Black Friday is a blight for the environment. Why not do something different, like buy nothing or go on a pleasant outing with family or friends, suggests Nick Meynen.
Black Friday is that day of the year when marketeers, primarily in America but also increasingly in Europe, can finally sit back, relax and get high on watching the buying spree unfold.
In addition to the iconic stampede of shoppers associated with American Black Friday, this bizarre human experiment has led to people shooting others for access to cheap toys, shoppers pepper spraying their way to discounted products. According to the Black Friday Death Count, the current tally is 12 deaths and 117 injuries resulting from Black Friday since 2006. That’s before the 2019 edition has even started.
Although this shopping madness has spread across the Atlantic, many shops in Europe are trying to distance themselves a bit from the black day for the climate that Black Friday boils down to.

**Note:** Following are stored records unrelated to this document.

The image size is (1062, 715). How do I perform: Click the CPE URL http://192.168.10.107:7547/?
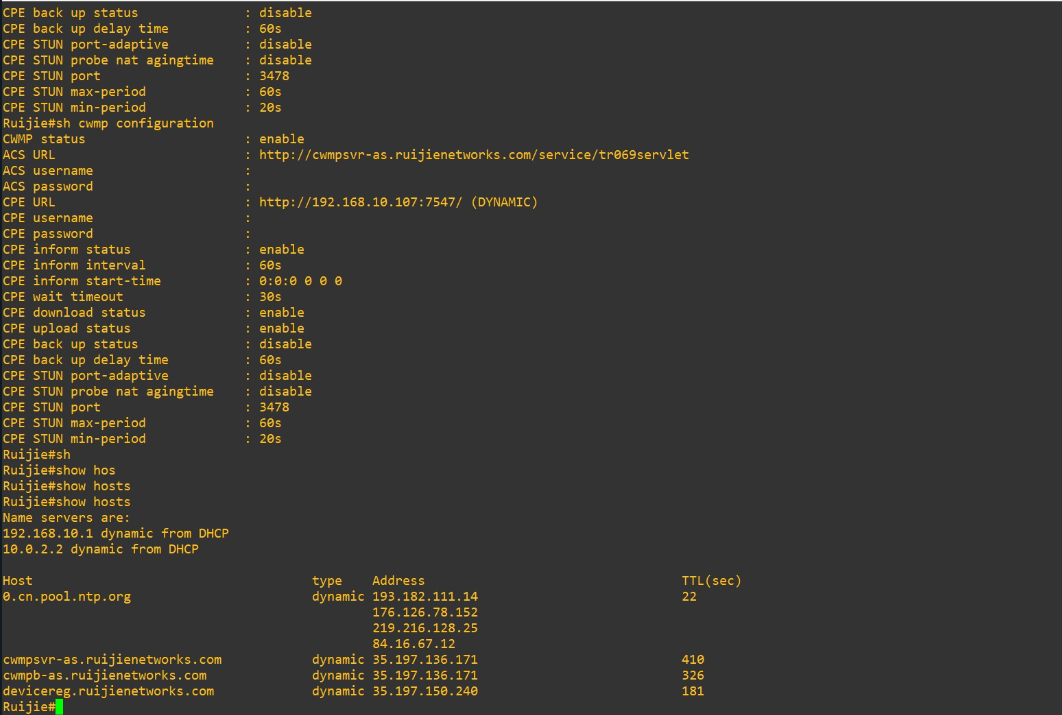click(x=364, y=202)
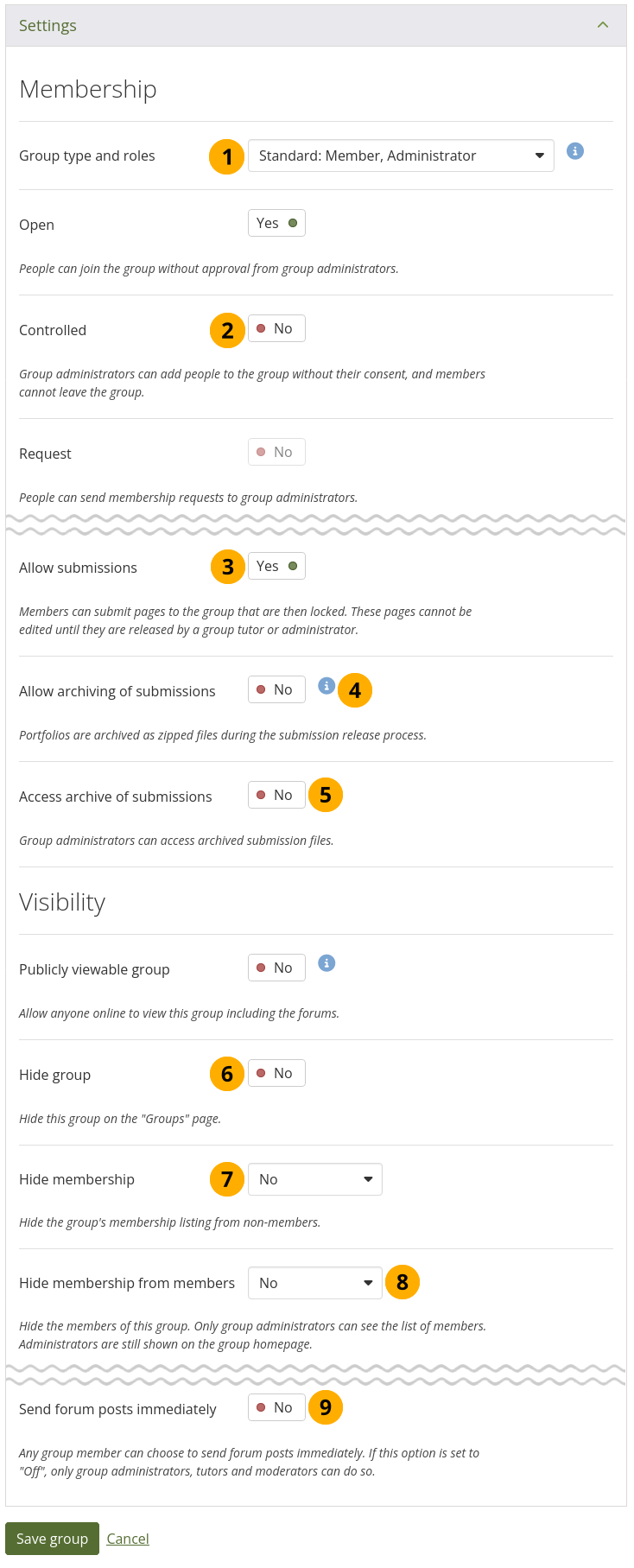Toggle the Open switch

pyautogui.click(x=276, y=224)
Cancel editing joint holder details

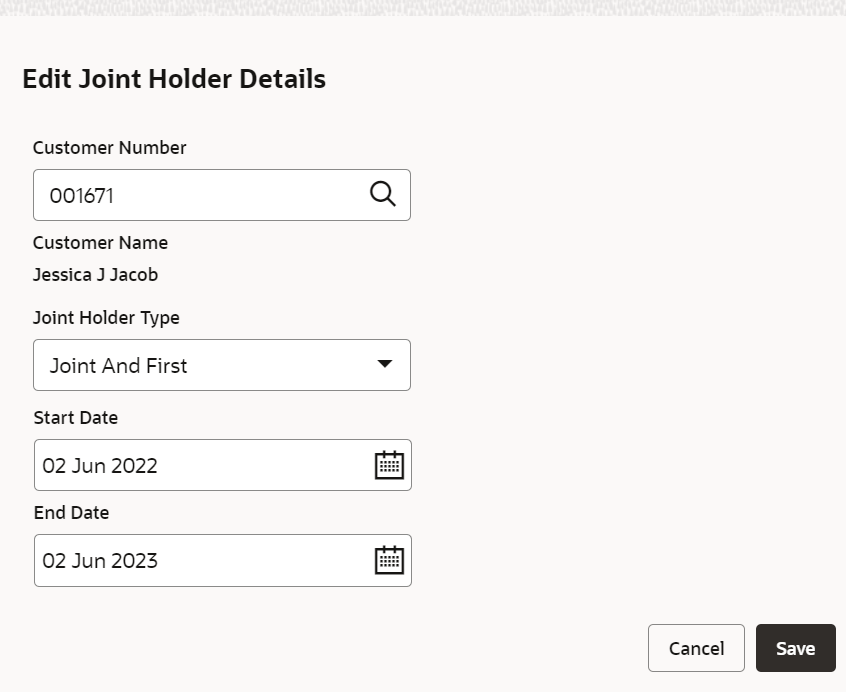[696, 648]
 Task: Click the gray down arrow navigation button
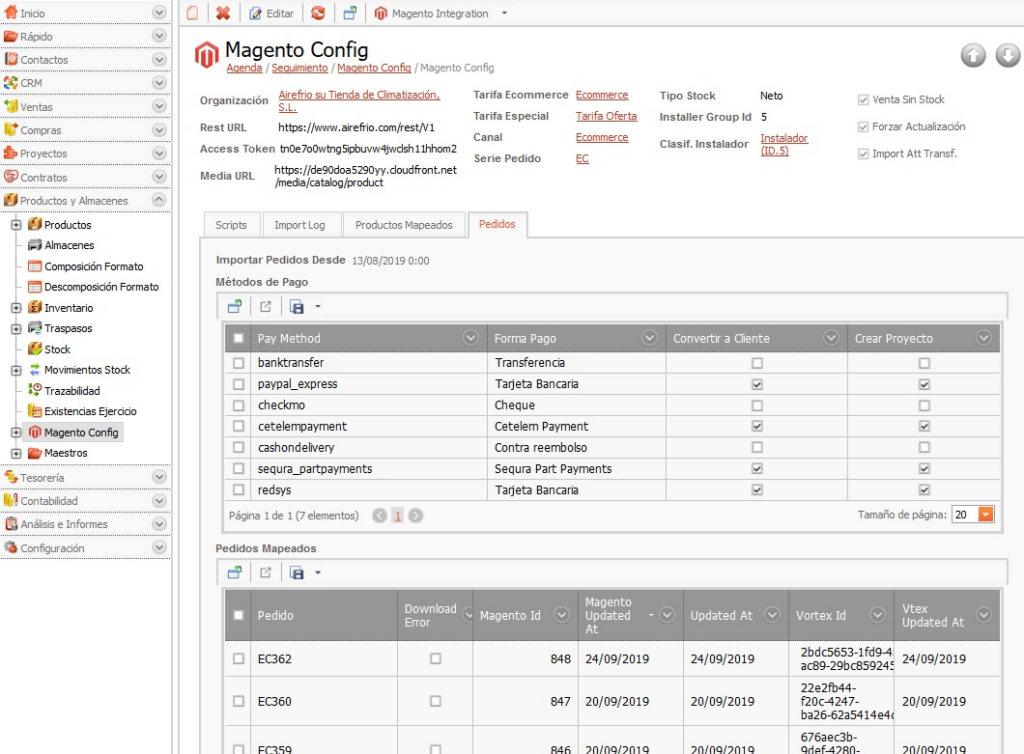pyautogui.click(x=1008, y=55)
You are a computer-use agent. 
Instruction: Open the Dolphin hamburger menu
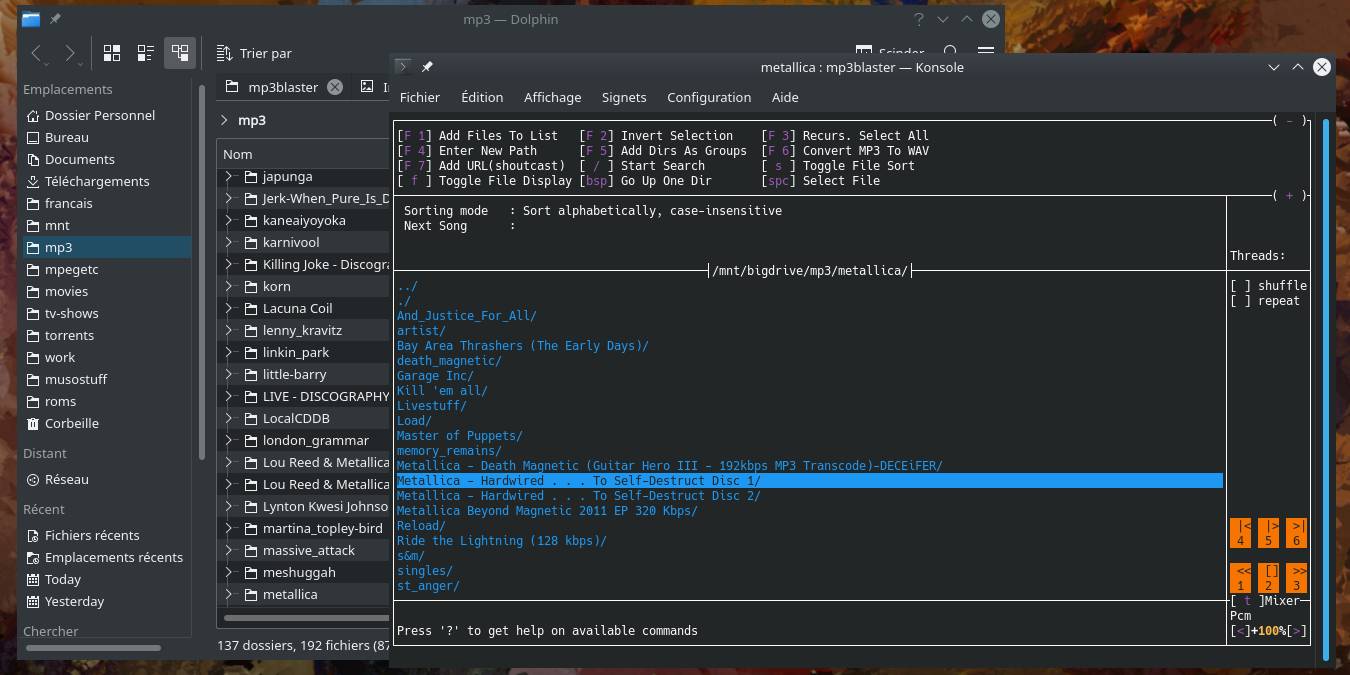(985, 52)
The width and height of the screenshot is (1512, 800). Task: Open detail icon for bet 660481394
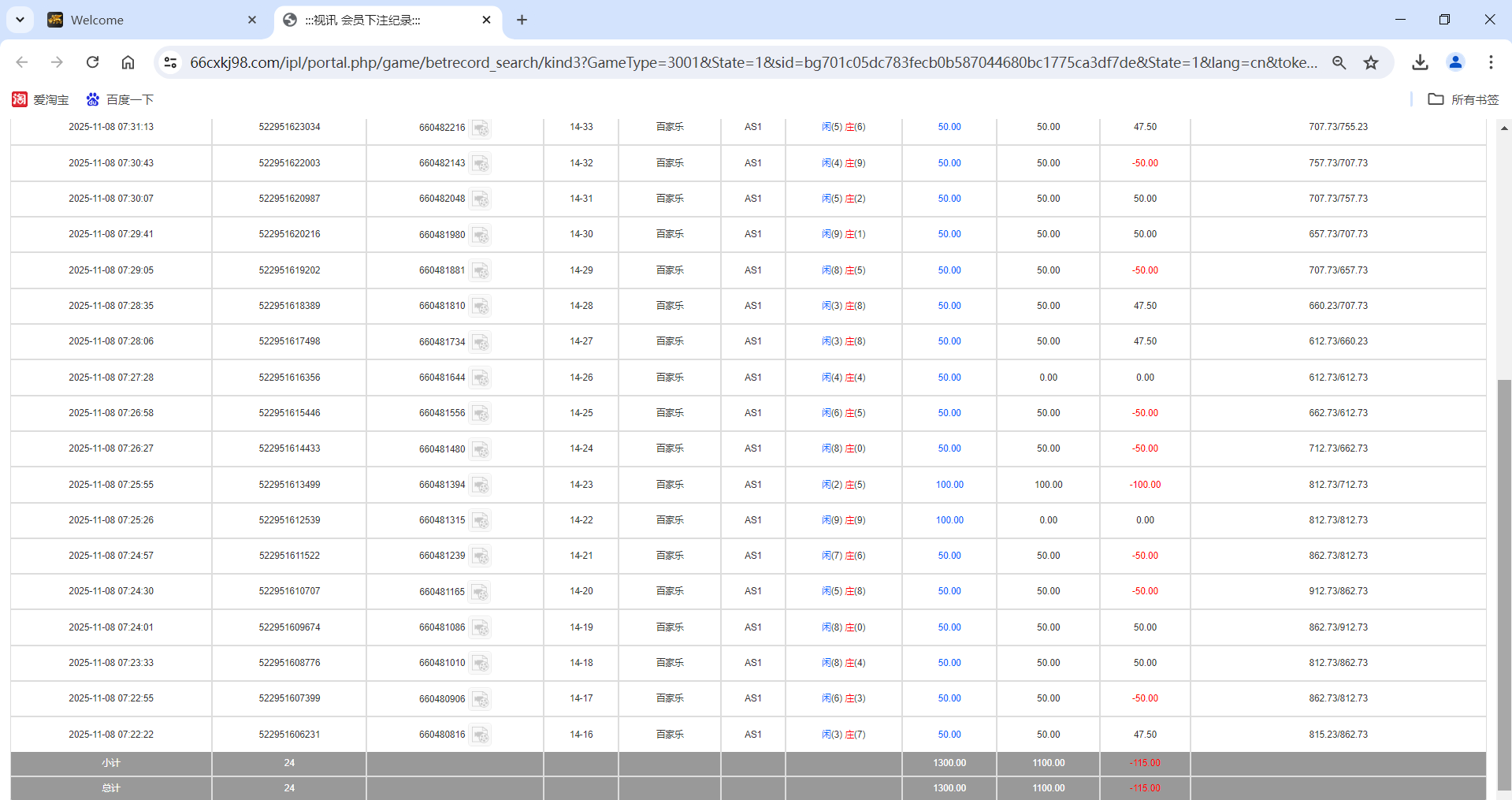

Some organise White Friday, pledging to donate to good causes if you buy from them that day. Others even go for Green Friday, pledging to plant trees. But they all still try to sell more stuff.
Anyone who is even remotely concerned about the climate emergency or mass extinction and who has done a bit of reading on the subject probably knows that there’s no “green consumption pathway” out of the mess we are in. As George Monbiot wrote years ago: “Consume more, conserve more: sorry, but we just can’t do both”.
Shopping is sold by economic growth proponents as an act of civil duty. Consumer confidence is talked about on TV as if our lives depend on it. Meanwhile, scientists publish a constant stream of damning proofing, including a major report by the EEB, that economic growth cannot be sufficiently decoupled from environmental harm at all. Consuming more is not contributing to any common good, it is eating up the commons.
But we all consume, including this author, and we can’t do more than greening our consumption, can we?
Goodbye to good buys
Well, actually we can. All over the world, citizens groups are organising actions around what they call ‘Buy Nothing Day‘. In France, citizens started a challenge that went pretty viral through social media. Under the hashtag #RiendeNeuf (Nothing New), Zero Waste France launched a campaign and website urging people to pledge to buy nothing new for a whole year, which has, so far, been signed by over people 25,000 people.
“At present, almost nine in 10 French people would like to live in a society where consumption takes up less space. More than one in two think that ‘we must completely review our economic model, and get out of the myth of infinite growth’,” says Arnaud Schwartz of France Nature Environnement, “So beyond changes in habits and individual purchases, when will our governments start collective planning to reduce our material impact on ecosystems?”
Sustainable production and consumption are a major focus of the Sustainable Development Goals (Goal 12). The EU-funded Make Europe Sustainable for All (MESA) project, which is led by the EEB, has been working to raise awareness of and campaign for this, among other things, in Europe.
This coming year, MESA is focusing on the textile sector, a major polluter, with a campaign entitled #WardrobeChange. Among the behaviour changes it will promote are buying fewer clothes, wearing them for longer and purchasing second hand.